Schnell verwarf ich die These. Fomenkos Blick auf die Geschichte mochte Motive
haben, die er sich selbst nicht eingestand, aber wie ein Hochstapler wirkte er
nicht, dafür war er zu überzeugt von seiner Mission. Er war ein einsamer
Kopernikus, der gegen die Irrtümer der Jahrhunderte anrannte. Dass die
akademische Welt über ihn lachte, war ihm gleichgültig – eines Tages würde
ihnen das Lachen vergehen, dann würde nur noch er lachen.
    Gegen Einwände war er immun. Als ich ihn nach den herkömmlichen
Datierungsmethoden fragte, die seinen Thesen so offensichtlich widersprachen,
wischte er sie beiseite wie lästige Fliegen. Kohlenstoffdatierung, die chemische
Analyse archäologischer Fundstücke? »Unzuverlässig.« Dendrochronologie, die
Auswertung von Jahresringen in Holzmaserungen? »Grob.« Numismatik, die
zeitliche Einordnung von Münzen? »Fehleranfällig.« Ich zog die letzte Karte aus
dem Ärmel – was war mit der guten alten Archäologie? Fomenko seufzte.
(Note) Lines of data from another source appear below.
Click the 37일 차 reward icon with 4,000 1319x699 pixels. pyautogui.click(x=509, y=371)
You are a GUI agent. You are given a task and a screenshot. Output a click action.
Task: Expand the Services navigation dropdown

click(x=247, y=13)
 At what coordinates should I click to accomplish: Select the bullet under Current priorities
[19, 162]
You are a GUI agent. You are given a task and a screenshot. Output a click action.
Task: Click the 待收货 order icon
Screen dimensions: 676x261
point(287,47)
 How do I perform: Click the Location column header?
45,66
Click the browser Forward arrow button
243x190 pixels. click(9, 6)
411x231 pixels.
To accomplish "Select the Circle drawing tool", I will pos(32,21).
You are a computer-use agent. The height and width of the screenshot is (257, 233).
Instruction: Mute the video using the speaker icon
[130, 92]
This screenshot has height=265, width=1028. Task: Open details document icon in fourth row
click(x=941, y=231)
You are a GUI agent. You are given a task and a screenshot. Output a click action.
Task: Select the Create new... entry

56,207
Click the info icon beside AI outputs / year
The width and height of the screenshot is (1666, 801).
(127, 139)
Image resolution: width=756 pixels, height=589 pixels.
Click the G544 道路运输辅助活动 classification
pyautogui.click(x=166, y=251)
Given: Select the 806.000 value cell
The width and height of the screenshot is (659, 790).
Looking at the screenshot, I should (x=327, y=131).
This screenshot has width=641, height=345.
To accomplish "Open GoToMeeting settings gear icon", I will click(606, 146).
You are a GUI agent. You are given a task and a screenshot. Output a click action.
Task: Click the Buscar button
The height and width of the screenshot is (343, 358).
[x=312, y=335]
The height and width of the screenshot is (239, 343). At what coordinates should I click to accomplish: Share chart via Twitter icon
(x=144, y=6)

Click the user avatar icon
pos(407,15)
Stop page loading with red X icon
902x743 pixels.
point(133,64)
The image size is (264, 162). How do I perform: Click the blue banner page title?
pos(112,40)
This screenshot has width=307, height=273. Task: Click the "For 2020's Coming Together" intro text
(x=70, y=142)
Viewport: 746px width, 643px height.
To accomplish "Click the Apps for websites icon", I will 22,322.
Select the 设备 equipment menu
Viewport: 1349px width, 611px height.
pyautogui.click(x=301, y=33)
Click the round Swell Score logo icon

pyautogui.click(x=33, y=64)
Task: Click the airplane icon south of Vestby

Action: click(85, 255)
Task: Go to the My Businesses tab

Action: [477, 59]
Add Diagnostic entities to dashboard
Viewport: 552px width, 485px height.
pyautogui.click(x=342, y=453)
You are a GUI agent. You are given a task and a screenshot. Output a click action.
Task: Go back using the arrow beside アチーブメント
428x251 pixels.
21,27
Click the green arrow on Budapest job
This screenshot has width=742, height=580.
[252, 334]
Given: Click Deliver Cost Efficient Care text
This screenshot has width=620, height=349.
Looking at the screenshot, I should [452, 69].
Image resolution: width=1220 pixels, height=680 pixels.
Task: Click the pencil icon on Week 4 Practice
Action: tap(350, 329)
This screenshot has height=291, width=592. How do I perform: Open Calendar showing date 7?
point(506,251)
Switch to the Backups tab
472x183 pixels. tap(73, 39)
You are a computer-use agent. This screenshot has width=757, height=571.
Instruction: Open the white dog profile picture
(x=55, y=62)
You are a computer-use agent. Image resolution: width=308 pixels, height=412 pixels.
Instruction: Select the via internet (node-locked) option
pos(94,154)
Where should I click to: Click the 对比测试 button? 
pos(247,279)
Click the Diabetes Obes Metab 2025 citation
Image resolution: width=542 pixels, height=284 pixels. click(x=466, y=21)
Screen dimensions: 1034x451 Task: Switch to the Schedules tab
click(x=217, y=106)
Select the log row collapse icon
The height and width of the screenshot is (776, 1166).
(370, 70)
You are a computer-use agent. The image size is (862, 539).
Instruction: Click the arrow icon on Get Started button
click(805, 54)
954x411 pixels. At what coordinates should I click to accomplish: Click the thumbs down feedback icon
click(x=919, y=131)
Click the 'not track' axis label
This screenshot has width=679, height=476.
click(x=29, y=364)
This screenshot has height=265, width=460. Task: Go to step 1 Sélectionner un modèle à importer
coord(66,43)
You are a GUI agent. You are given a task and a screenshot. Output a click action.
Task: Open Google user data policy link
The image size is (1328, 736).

»Archäologie ist die trügerischste Datierungsmethode von allen. Der ganze
Forschungsbereich ist vergiftet von Scaligers Chronologie. Jedes ausgegrabene
Fundstück bestätigt den Archäologen nur, was sie schon zu wissen glauben. Sie
können nicht unabhängig denken.«
    Er hob den Bleistift und zeichnete einen dreieckigen Umriss in die
Luft.
    »Nehmen Sie die ägyptischen Pyramiden. Dass ein Volk ohne alle
technischen Hilfsmittel riesige Steine durch die Wüste bewegt haben soll, ist
undenkbar. Jeder weiß, dass es undenkbar ist. Auch die Archäologen wissen es,
deshalb erfinden sie seit Jahrhunderten immer neue, immer fantastischere
Erklärungen. Dabei ist die Lösung ganz einfach.« Wieder machte er eine seiner
Kunstpausen, bevor er das Rätsel auflöste. »Beton.«
    Fragend sah ich ihn an.
    »Künstliche Steine, vor Ort hergestellt. Die Pyramiden wurden aus
Fertigbauteilen zusammengesetzt. Nicht in der Antike, sondern in der Neuzeit.«
    Ich wusste nicht, was ich sagen sollte. Bis zu diesem Punkt war es
mir nicht schwergefallen, meine inneren Zweifel zurückzustellen und seiner
Argumentation zu folgen. Die Pyramiden aber waren schwer zu schlucken.